Now let's use the average constraint. When three boxes have an average weight of \(7\) kg, this means their total weight divided by \(3\) equals \(7\).

In everyday terms: if you put all three boxes on a scale, the total weight would be \(3 \times 7 = 21\) kg.

Since we know the middle box weighs \(9\) kg, we can write:
Lightest \(+ 9 +\) Heaviest \(= 21\)

Solving for the relationship between lightest and heaviest:
Lightest + Heaviest \(= 21 - 9 = 12\)

So: Heaviest \(= 12 -\) Lightest

Process Skill: APPLY CONSTRAINTS - Using both given conditions to create solvable relationships

4. Maximize the lightest box weight

Now for the key insight: to maximize the weight of the lightest box, we need to think about what limits it.

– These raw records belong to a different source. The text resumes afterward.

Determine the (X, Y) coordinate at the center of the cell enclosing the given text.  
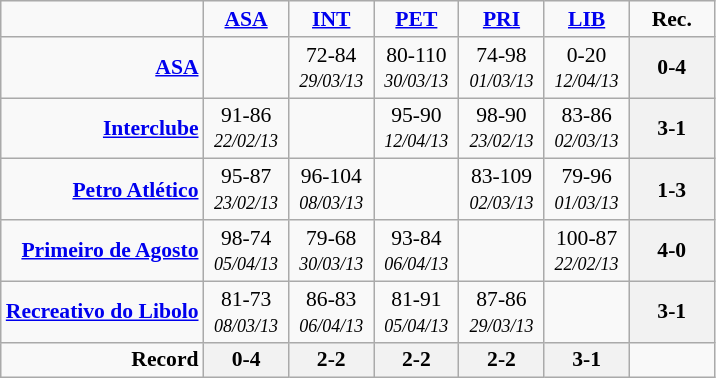
INT (332, 19)
81-9105/04/13 (416, 312)
Rec. (672, 19)
98-9023/02/13 (502, 128)
1-3 (672, 190)
83-10902/03/13 (502, 190)
98-7405/04/13 (246, 250)
95-8723/02/13 (246, 190)
83-8602/03/13 (586, 128)
Recreativo do Libolo (102, 312)
100-8722/02/13 (586, 250)
Record (102, 360)
LIB (586, 19)
81-7308/03/13 (246, 312)
80-11030/03/13 (416, 68)
0-2012/04/13 (586, 68)
PRI (502, 19)
87-8629/03/13 (502, 312)
93-8406/04/13 (416, 250)
96-10408/03/13 (332, 190)
79-6830/03/13 (332, 250)
72-8429/03/13 (332, 68)
74-9801/03/13 (502, 68)
PET (416, 19)
Petro Atlético (102, 190)
4-0 (672, 250)
86-8306/04/13 (332, 312)
Primeiro de Agosto (102, 250)
Interclube (102, 128)
91-8622/02/13 (246, 128)
79-9601/03/13 (586, 190)
95-9012/04/13 (416, 128)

From our median constraint, we know that the heaviest box must weigh at least \(9\) kg (since it can't be lighter than the median). So:
Heaviest \(\geq 9\)

Substituting our relationship from step 3:
\(12 -\) Lightest \(\geq 9\)
\(12 - 9 \geq\) Lightest
\(3 \geq\) Lightest

This means the lightest box can weigh at most \(3\) kg.

Let's verify this works: If the lightest box weighs \(3\) kg, then the heaviest box weighs \(12 - 3 = 9\) kg.
Our three weights would be: \(3, 9, 9\)

• Average: \((3 + 9 + 9) \div 3 = 21 \div 3 = 7\) ✓
• Median: \(9\) ✓
• All constraints satisfied ✓

Process Skill: CONSIDER ALL CASES - Recognizing that maximizing one variable requires minimizing others within constraints

Final Answer

The maximum possible weight of the lightest box is \(3\) kilograms.

This occurs when the three boxes weigh \(3\) kg, \(9\) kg, and \(9\) kg respectively, which satisfies both the average constraint (\(7\) kg) and median constraint (\(9\) kg).

The answer is (C) \(3\).

Common Faltering Points

Errors while devising the approach

1. Misinterpreting what "maximum weight of the lightest box" means

Students often confuse this with finding the maximum weight among all three boxes, rather than understanding we want to make the smallest weight as large as possible while satisfying constraints.

2. Not properly utilizing the median constraint

Many students forget that with three values, the median fixes the middle value at exactly \(9\) kg. They might treat this as just "one of the boxes weighs \(9\) kg" without recognizing the ordering constraint (lightest \(\leq 9 \leq\) heaviest).

3. Setting up the wrong optimization direction

Students may try to maximize the lightest box without recognizing that this requires minimizing the heaviest box within the given constraints.

Errors while executing the approach

1. Arithmetic errors in constraint manipulation

When solving \(12 -\) Lightest \(\geq 9\), students commonly make algebraic mistakes, such as getting Lightest \(\geq 3\) instead of Lightest \(\leq 3\), or incorrectly calculating \(12 - 9\).

2. Incorrectly applying the median constraint

Students might set up the constraint as Heaviest \(> 9\) (strictly greater) instead of Heaviest \(\geq 9\), leading them to conclude the maximum lightest weight is less than \(3\).

3. Failing to verify the solution satisfies all constraints

Students may arrive at the correct answer but fail to check that weights \((3, 9, 9)\) actually give average \(= 7\) and median \(= 9\), missing computational errors.

Errors while selecting the answer

No likely faltering points

Once students correctly execute the approach and find that the lightest box can weigh at most \(3\) kg, the answer selection is straightforward since \(3\) directly corresponds to choice (C).